To compress something outside the defaults, append to ResponseCompressionOptions.MimeTypes. Wildcards like text/* are not supported, so list each type:

// .NET 11, C# 14
using System.Linq;
using Microsoft.AspNetCore.ResponseCompression;

builder.Services.AddResponseCompression(options =>
{
    options.EnableForHttps = true;
    options.MimeTypes = ResponseCompressionDefaults.MimeTypes.Concat(
        new[] { "image/svg+xml", "application/manifest+json" });
});

Do not add already-compressed formats such as PNG, JPEG, WebP, or ZIP. They are compressed natively, and running them through Brotli or Zstandard burns CPU to produce a body that is the same size or slightly larger.

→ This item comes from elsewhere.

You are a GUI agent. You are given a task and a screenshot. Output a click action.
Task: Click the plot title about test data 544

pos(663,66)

The same applies to very small responses: below roughly 150 to 1,000 bytes the compression overhead can make the output bigger than the input, so tiny responses are not worth compressing regardless of type.

Ordering: UseResponseCompression goes early

Middleware order decides whether compression works at all. app.UseResponseCompression() must run before any middleware that writes to the response body, because compression works by wrapping the response stream. If another middleware has already started writing, the compression wrapper never sees those bytes. In practice, put it near the top of the pipeline:

// .NET 11, C# 14
var app = builder.Build();

app.UseResponseCompression();   // first, so it wraps everything below
app.UseStaticFiles();
app.UseRouting();
app.UseAuthentication();
app.UseAuthorization();

app.MapControllers();

app.Run();

When compression is applied, the middleware also does the right thing with caching headers automatically: it strips Content-Length (the body length changed), removes Content-MD5 (the hash is now invalid), and adds Vary: Accept-Encoding so that caches store the compressed and uncompressed variants separately. You do not manage those by hand.

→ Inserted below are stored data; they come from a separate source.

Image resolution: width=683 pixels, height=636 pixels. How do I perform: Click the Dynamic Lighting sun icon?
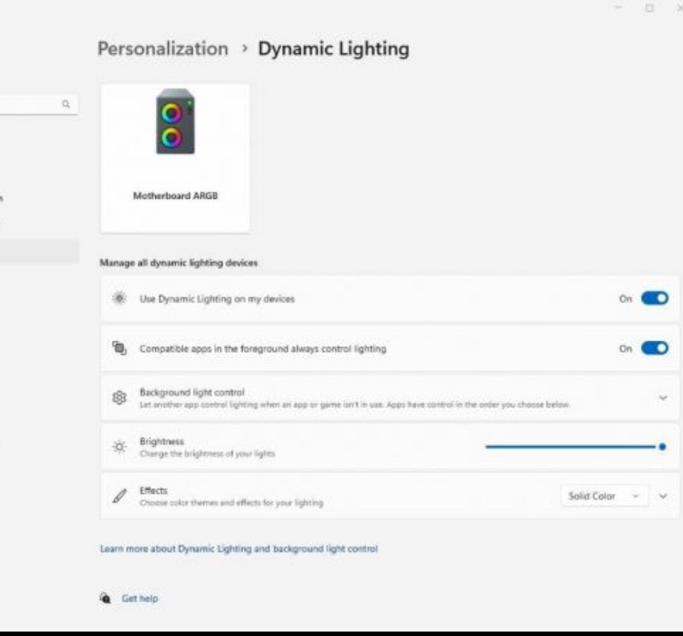(x=120, y=297)
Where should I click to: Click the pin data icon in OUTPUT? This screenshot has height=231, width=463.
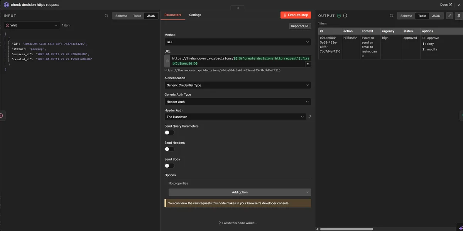click(458, 15)
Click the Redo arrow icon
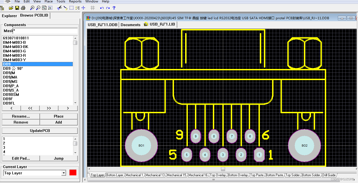This screenshot has width=358, height=183. pos(108,8)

When to skip the middleware entirely

Response compression middleware is the right tool when you host directly on Kestrel or HTTP.sys with nothing in front, because neither server offers built-in compression. But if your API sits behind IIS, Nginx, Apache, or a CDN, the reverse proxy can usually compress faster than the managed middleware, and doing it in one place is simpler to reason about. Microsoft’s own guidance is to prefer server-based compression when it is available.

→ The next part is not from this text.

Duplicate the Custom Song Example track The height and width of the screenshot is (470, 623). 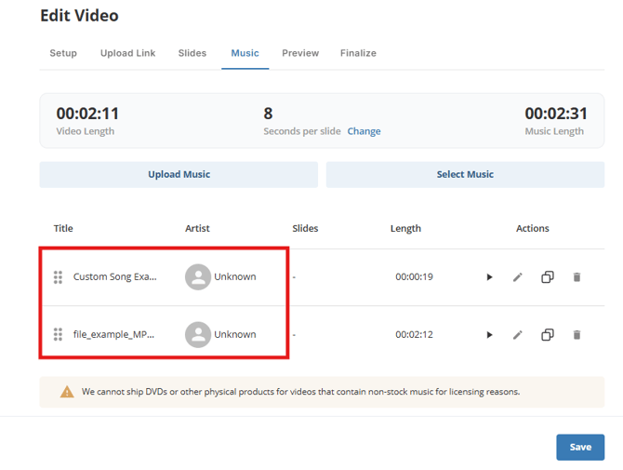(x=548, y=277)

Two traps to watch for when a proxy is involved:

For a minimal API served straight from Kestrel in a container with no sidecar proxy, the middleware is exactly right and the two-line setup at the top of this post is all you need. For anything fronted by a mature proxy or CDN, measure first: you may already be getting compression you did not configure.

Custom providers, briefly

If you need an encoding the framework does not ship, implement ICompressionProvider. The EncodingName property is the token the middleware matches against Accept-Encoding, and CreateStream returns your compressing wrapper:

// .NET 11, C# 14
using Microsoft.AspNetCore.ResponseCompression;

public sealed class CustomCompressionProvider : ICompressionProvider
{
    public string EncodingName => "mycustomcompression";
    public bool SupportsFlush => true;

    public Stream CreateStream(Stream outputStream)
    {
        // Wrap outputStream in your compression stream here.
        return outputStream;
    }
}

Register it like any other provider with options.Providers.Add<CustomCompressionProvider>(). In practice, with Zstandard now inbox, the need for custom providers has mostly evaporated. Between Zstandard, Brotli, and Gzip, .NET 11 covers every encoding a real HTTP client will ask for, which is the whole point of the .NET 11 change: the fast, modern option is now on by default and you no longer have to reach outside the framework to get it.